A unique immunotolerant microenvironment with Th2 bias in the decidua provides an essential security for successful pregnancy. The disorganized maternal-fetal immune tolerance contributes to more than 50% of unexplained recurrent spontaneous abortion (RSA). How the Th2 bias is developed at the maternal-fetal interface remains undefined.
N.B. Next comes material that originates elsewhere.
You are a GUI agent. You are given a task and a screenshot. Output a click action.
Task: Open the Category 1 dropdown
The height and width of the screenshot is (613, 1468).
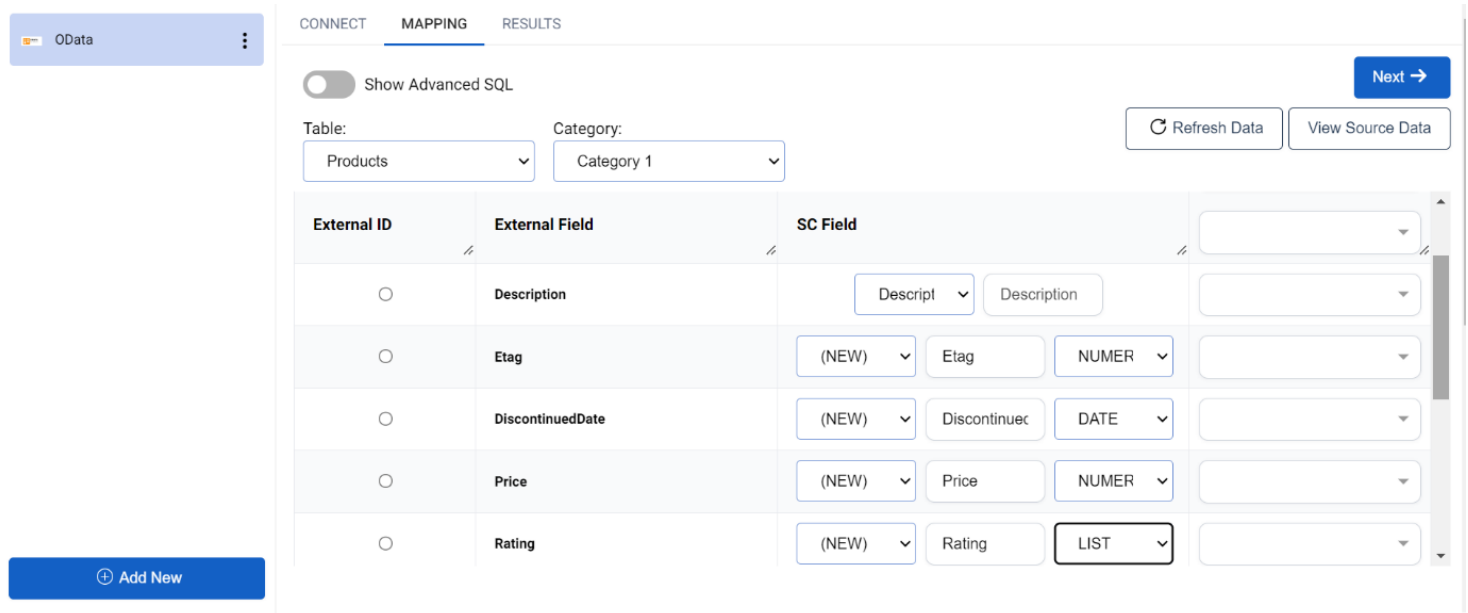(x=668, y=161)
NR2F2, a member of steroid/thyroid nuclear receptor superfamily, is endowed with diverse importance in cell-fate specification, organogenesis, angiogenesis, and metabolism. Here, we showed that NR2F2 was absolutely highly expressed in decidual CD4+T(dCD4+T) cells, but not in peripheral circulating CD4+T cells during early pregnancy. Decidual NR2F2-expressing CD4+T cells dominantly produced Th2 cytokines. In unexplained RSA patients, NR2F2 expression in dCD4+T cells was significantly decreased, accompanied with disordered phenotype of dCD4+T cells. Furthermore, overexpression of NR2F2 promoted the Th2 differentiation of naive CD4+T cells. Immunoprecipitation experiment confirmed the binding relationship between GATA-3 and NR2F2, which implied GATA-3 may be an important interactive element involved in the immunoregulatory process of NR2F2. This study is the first to reveal a previously unappreciated role for NR2F2-mediated dCD4+T cells in maternal-fetal immune tolerance and maintenance of normal pregnancy, in the hope of providing a potential biomarker for prediction and prevention of clinical unexplained RSA.